INPUT »
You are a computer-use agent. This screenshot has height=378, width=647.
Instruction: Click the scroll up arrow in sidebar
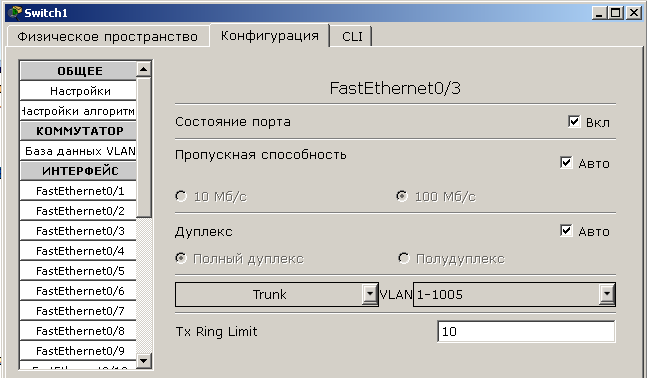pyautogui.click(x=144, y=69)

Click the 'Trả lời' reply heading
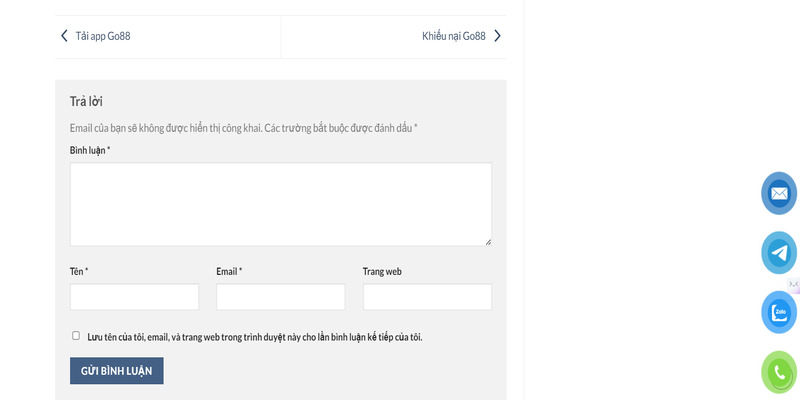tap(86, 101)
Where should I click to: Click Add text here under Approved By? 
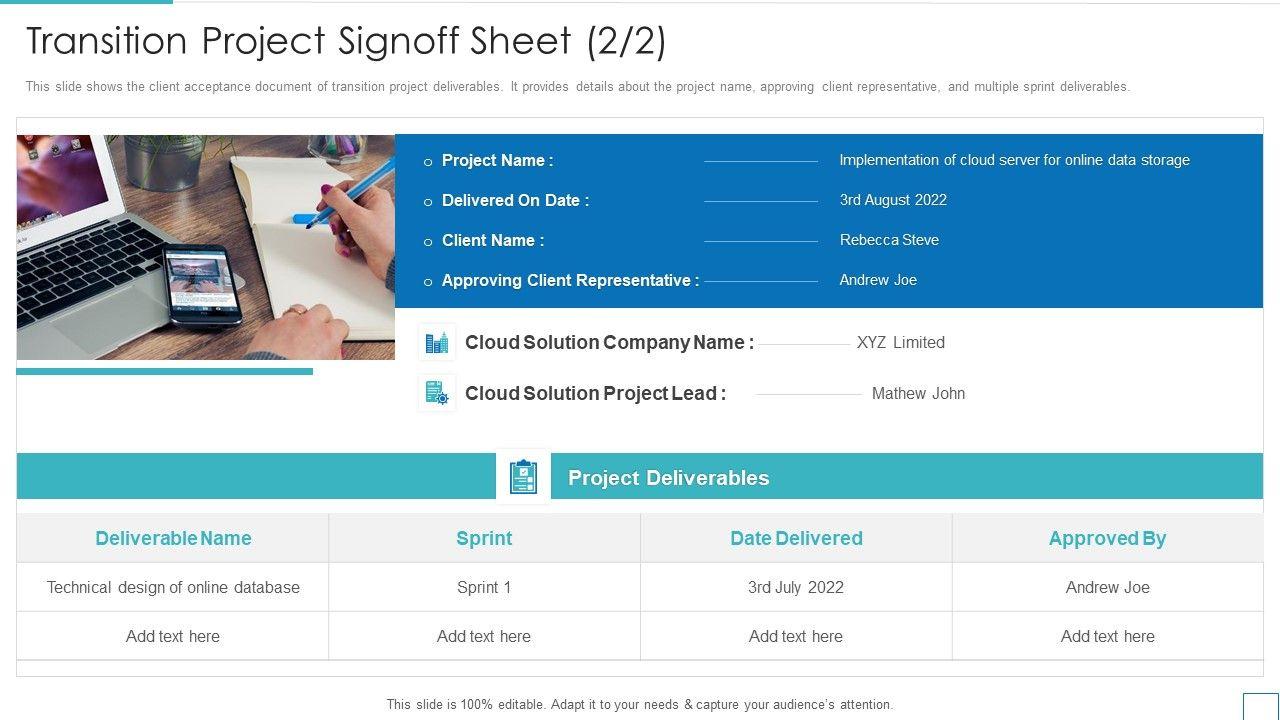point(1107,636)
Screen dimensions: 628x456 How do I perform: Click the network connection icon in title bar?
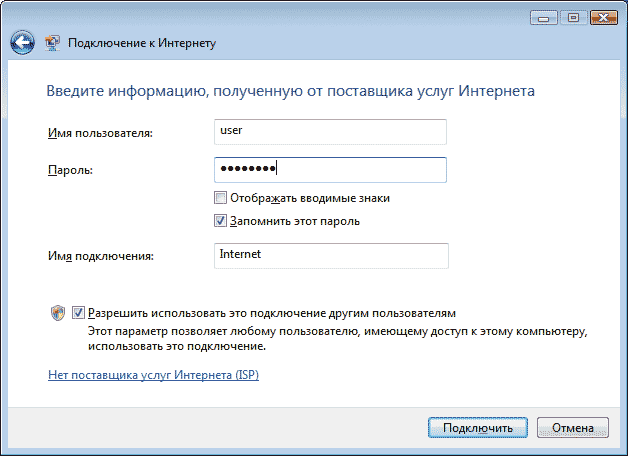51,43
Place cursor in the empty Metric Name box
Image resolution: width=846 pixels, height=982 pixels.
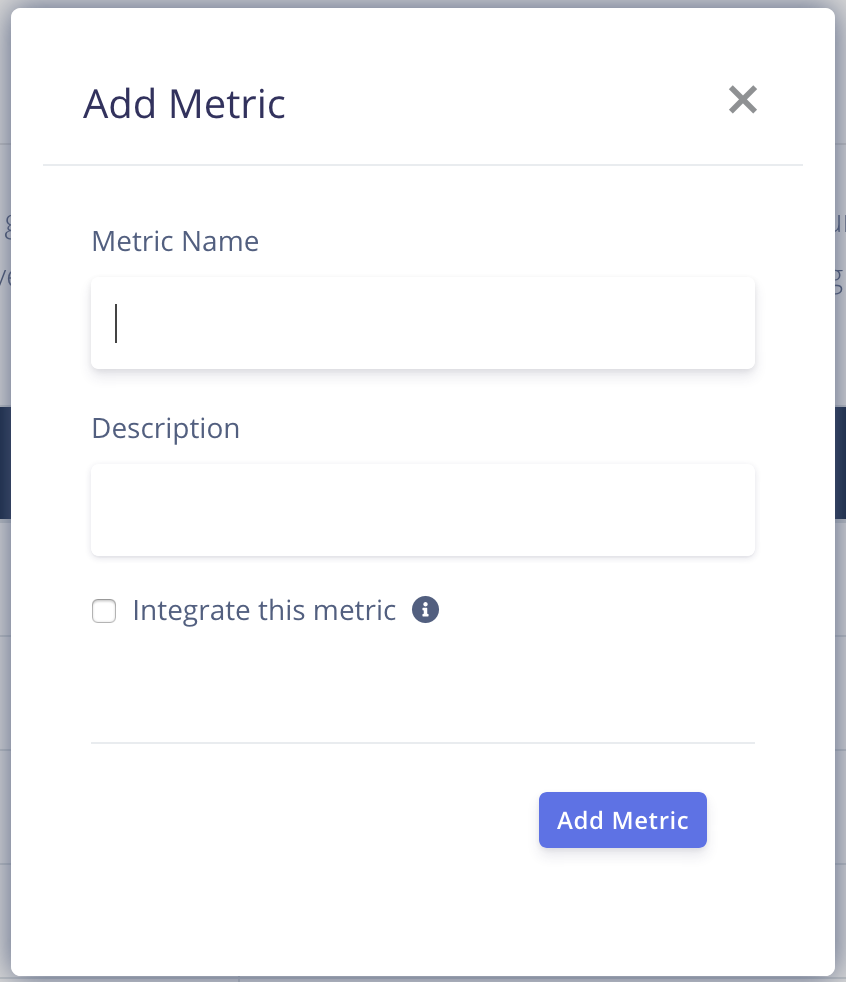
* * *
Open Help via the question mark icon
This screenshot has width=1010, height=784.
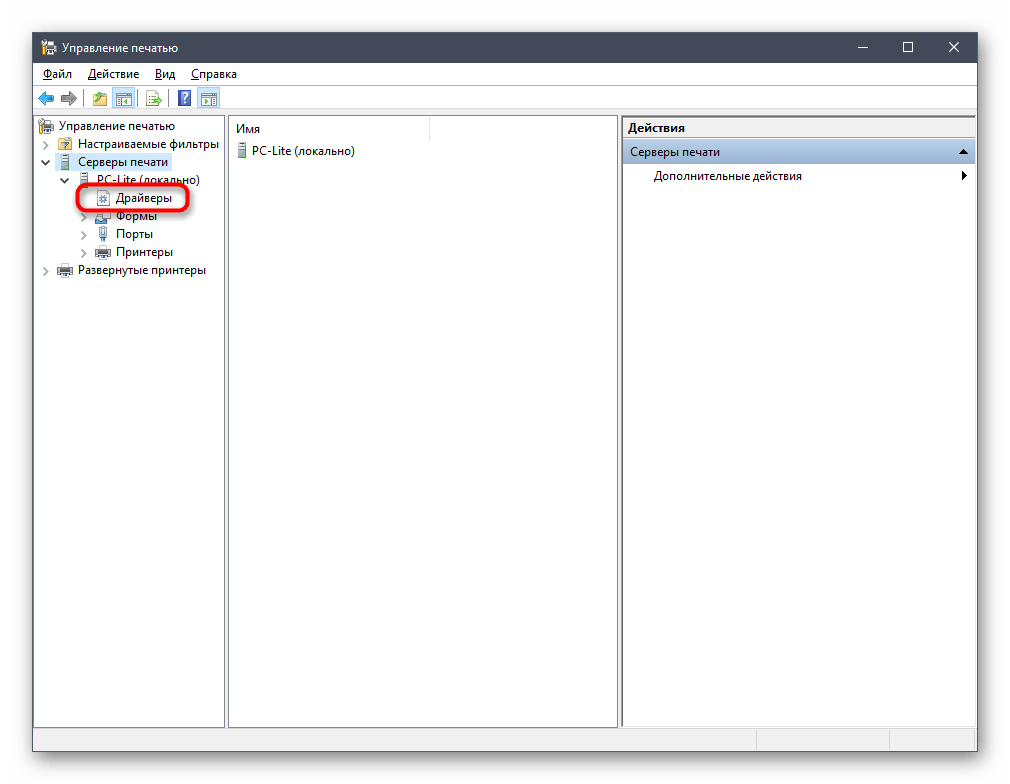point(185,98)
---
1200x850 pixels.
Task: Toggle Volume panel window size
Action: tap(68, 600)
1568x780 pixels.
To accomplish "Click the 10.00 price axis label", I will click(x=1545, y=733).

WHAT YOU ARE ASKED TO DO »
From the entries above, print the lines beginning at the one with "Place cursor in the empty Metric Name box" and stopping after the one with "Image resolution: width=846", exactly as written and with nothing else.

YOUR RESPONSE »
Place cursor in the empty Metric Name box
Image resolution: width=846 pixels, height=982 pixels.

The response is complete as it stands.